▸ **Instruções**:
a. Retorne, sem qualquer alteração, a passagem do texto sobre o estresse na atividade policial que vai de "Outro dado assustador" a "entrevista ao programa.".
b. Dê prosseguimento ao texto sobre o estresse na atividade policial a partir do ponto em que ele se encerra.

▸ **Trecho selecionado**:
_ _ _ _
Diante de assistência psicológica aparentemente deficiente, policiais sofrem com o estresse da profissão

O papel da polícia é de proteger a sociedade. É uma instituição que não tem inimigos, é dessa maneira que a polícia brasileira se define. No entanto, em nosso contexto, estamos passando por graves problemas de ordem e sociais, em diversos locais do país. Com isso, a atuação dos policiais, que naturalmente já tem certo grau de tensão vinculado, sofreu com aumentos na taxa de estresse. Isso pode ter sido provocado pelas escaladas de tensão que vivemos em nossa sociedade, principalmente nos confrontos entre organizações criminosas e autoridades policiais.

Para tentar explicar essa escalada, um dado divulgado pelo Fórum Brasileiro de Segurança Pública, nos anos de 2017 e 2018, os homicídios caíram 13% no país, enquanto as mortes decorrentes de intervenções policiais subiram 19,6%. E quando se fala em mortes, a questão do aspecto psicológico vem à tona. Por isso, esses aumentos das mortes e da tensão na rotina de atuação pode ter levado a uma deterioração da saúde mental de parte dos integrantes do aparato policial. Em levantamento realizado pelo Fórum Brasileiro de Segurança Pública consta o dado de que, no ano passado, houve quase 20% a mais de mortes de policiais por suicídio do que em confrontos, 104 contra 87.

Outro dado assustador é o de que, no ano passado, foram registrados pela polícia um número mínimo diário de 43 PMs afastados por conta de transtornos psiquiátricos, de acordo com levantamento exclusivo feito pelo Fantástico, veiculado na Rede Globo dia 15 de setembro de 2019. O levantamento levou em conta os números de polícias de 15 estados brasileiros, que disponibilizaram seus dados para o programa.

O levantamento também apontou que, apesar de haver a avaliação psicológica na admissão do policial, apenas nos estados de MG e RS há avaliações psicológicas anuais para os agentes. “Não há efetivo suficiente para avaliar toda a tropa, anualmente”, disse o tenente-coronel Fernando Derenusson, chefe do núcleo de psicologia da PM/RJ, em entrevista ao programa.
_ _ _ _
▸ **Registros fornecidos**:
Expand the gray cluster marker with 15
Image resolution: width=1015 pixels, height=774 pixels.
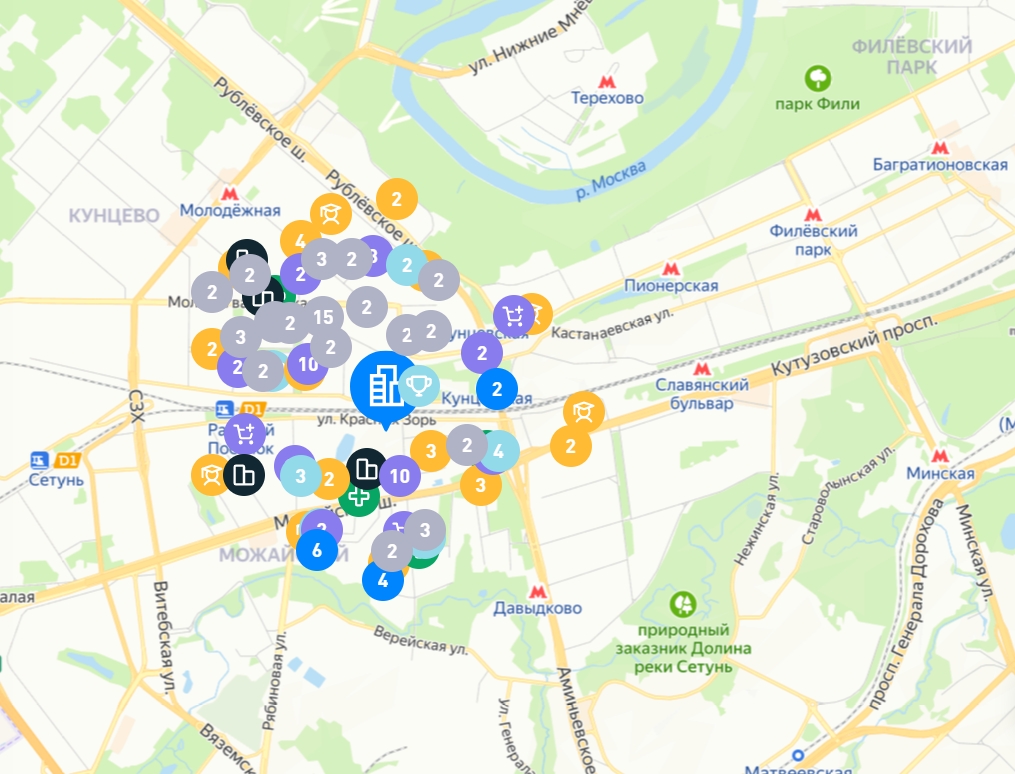323,316
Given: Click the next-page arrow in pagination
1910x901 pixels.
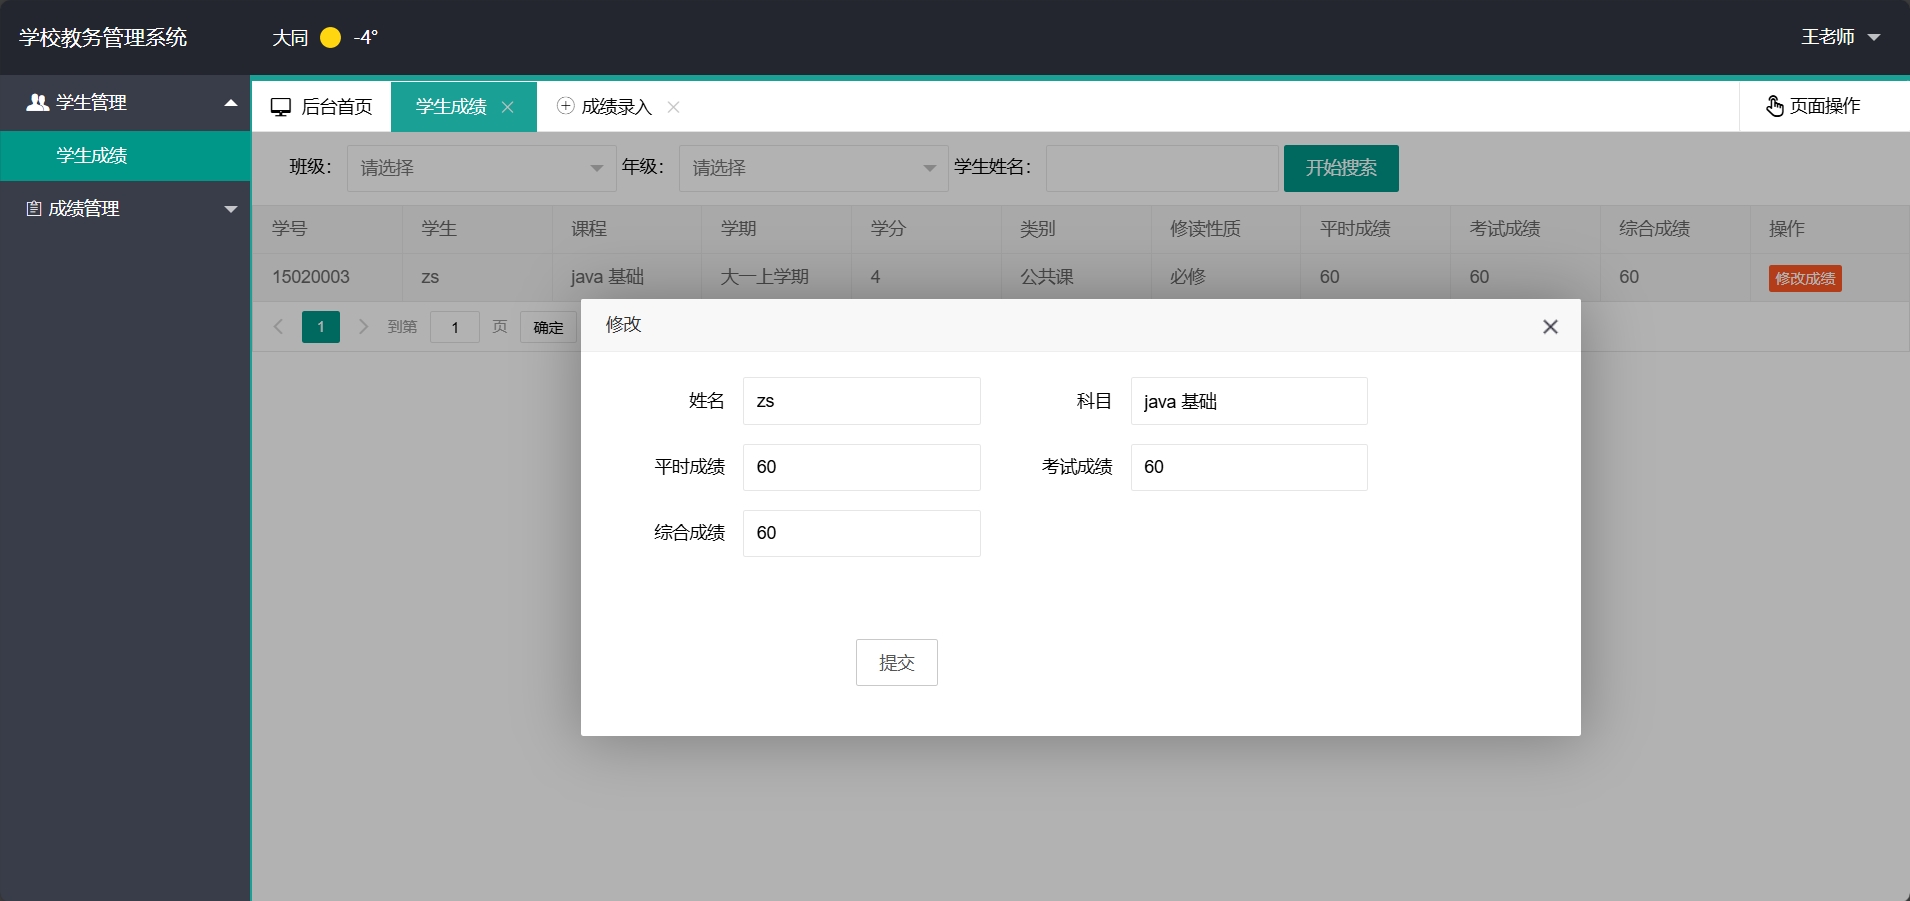Looking at the screenshot, I should click(x=362, y=326).
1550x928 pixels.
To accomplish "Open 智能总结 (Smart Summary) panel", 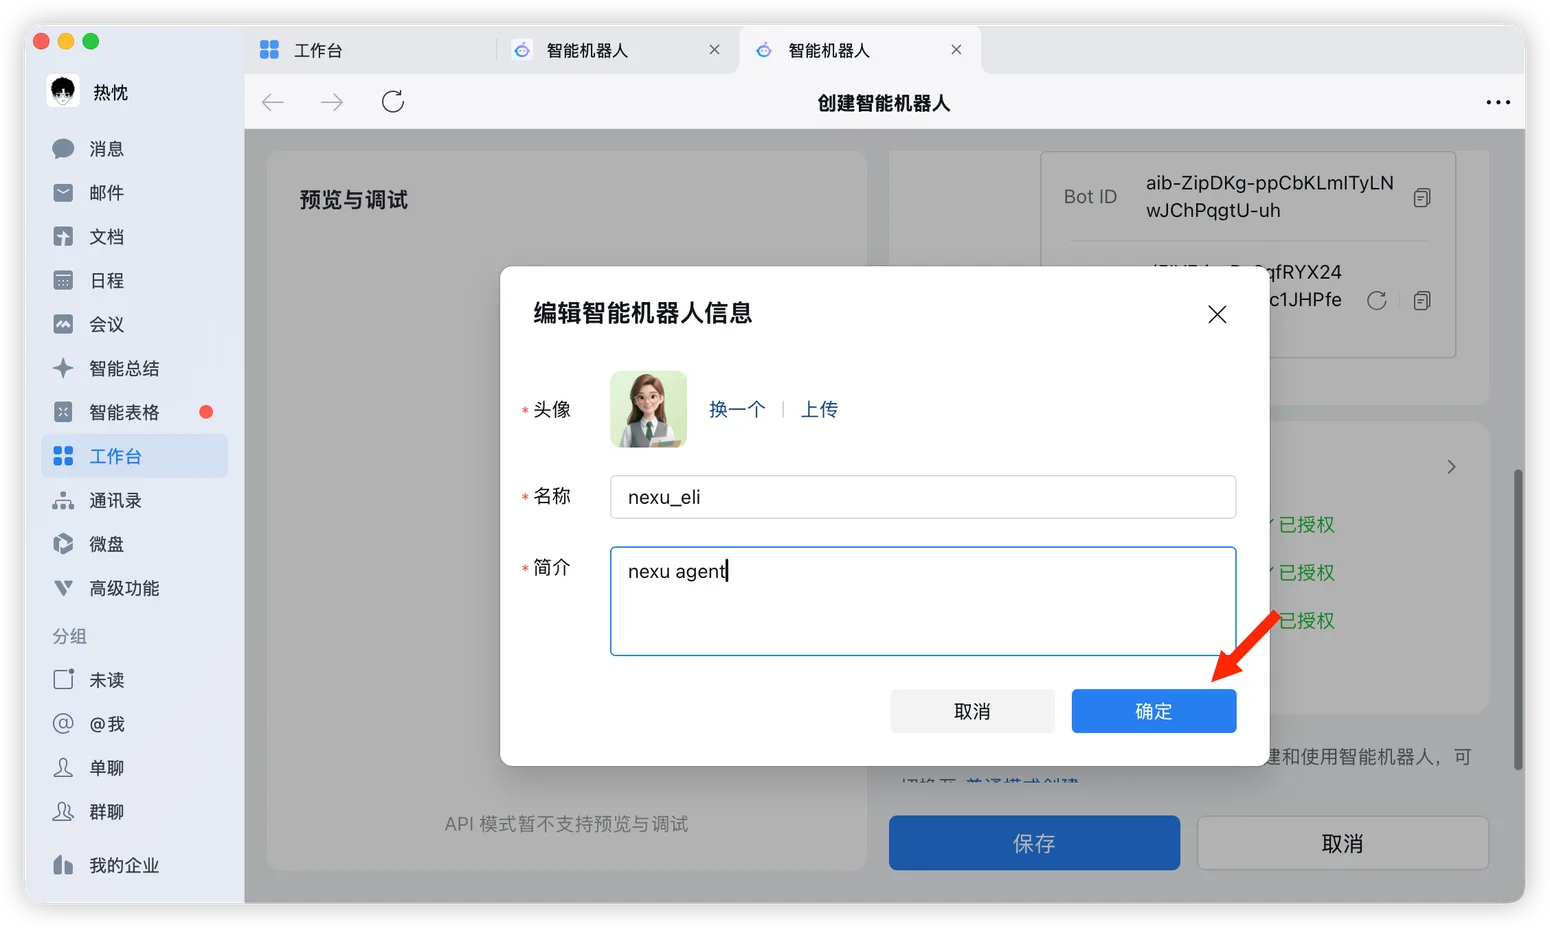I will click(x=120, y=368).
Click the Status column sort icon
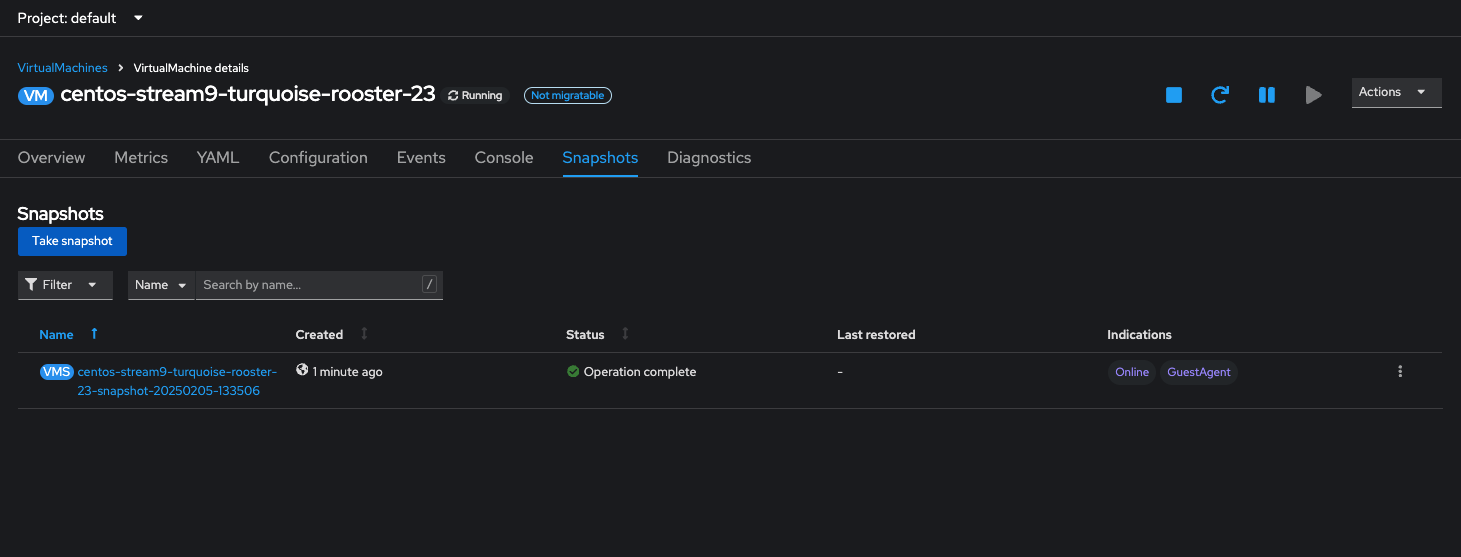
_ _ _ _
▸ **Respostas aos exercícios**:
a.
Outro dado assustador é o de que, no ano passado, foram registrados pela polícia um número mínimo diário de 43 PMs afastados por conta de transtornos psiquiátricos, de acordo com levantamento exclusivo feito pelo Fantástico, veiculado na Rede Globo dia 15 de setembro de 2019. O levantamento levou em conta os números de polícias de 15 estados brasileiros, que disponibilizaram seus dados para o programa.

O levantamento também apontou que, apesar de haver a avaliação psicológica na admissão do policial, apenas nos estados de MG e RS há avaliações psicológicas anuais para os agentes. “Não há efetivo suficiente para avaliar toda a tropa, anualmente”, disse o tenente-coronel Fernando Derenusson, chefe do núcleo de psicologia da PM/RJ, em entrevista ao programa.

b.
Além de todo o estresse da rotina de trabalho do agente policial, Paulo Roberto Batista de Oliveira, coronel da reserva da Polícia Militar do Distrito Federal e responsável técnico do Programa com as Forças Policiais e de Segurança no Comitê Internacional da Cruz Vermelha (CICV), revela que, com toda sua experiência, ele sabe que o policial não gosta de admitir que tem um problema, nem mesmo falar sobre o assunto. Ao citar uma ação de apoio psicológico aos policiais oferecida em Brasília, da qual Paulo participou, o ex-coronel disse que “o policial tem a preocupação de achar que ele tem algum problema, ele tem dificuldade de reconhecer que ele tem problema”.

Para exemplificar um agente de poucas palavras, Fábio Dias Barbosa, 56, em entrevista, falou pouco sobre o tema, respondeu apenas a metade das perguntas feitas e foi sucinto nas respostas. “Meu nome de guerra é Dias, Cabo PM Dias”, disse ele em sua apresentação, o que revela um pouco de como ele se vê quanto policial e sua percepção da profissão.

“Na Polícia, a rotina te mata”, disse o Fábio, sobre seus 25 anos de Polícia Militar no estado de São Paulo. Sua colocação exprimiu a dureza da realidade de seus anos de ação. Atualmente, o veterano ainda trabalha na área de segurança, mas em dinâmica diferente à de outros tempos.

Dias contou que “no patrulhamento, você tem que ver tudo e desconfiar de todos. Tem que ficar atento ao rádio de comunicação (Copom), onde caem as ocorrências”. Também compartilhou que, em seus anos de patrulhamento, já passou por situações delicadas, tais como troca de tiros e morte de colega. “Isso te marca para sempre”, lamentou.

No Rio de Janeiro a situação fica ainda pior, com um número de afastamentos recorde no país atualmente. No estado há inúmeros casos, quase diários, de combates com organizações criminosas dos morros e também de mortes de inocentes com autorias atribuídas a policiais, que supostamente teriam abusado da força.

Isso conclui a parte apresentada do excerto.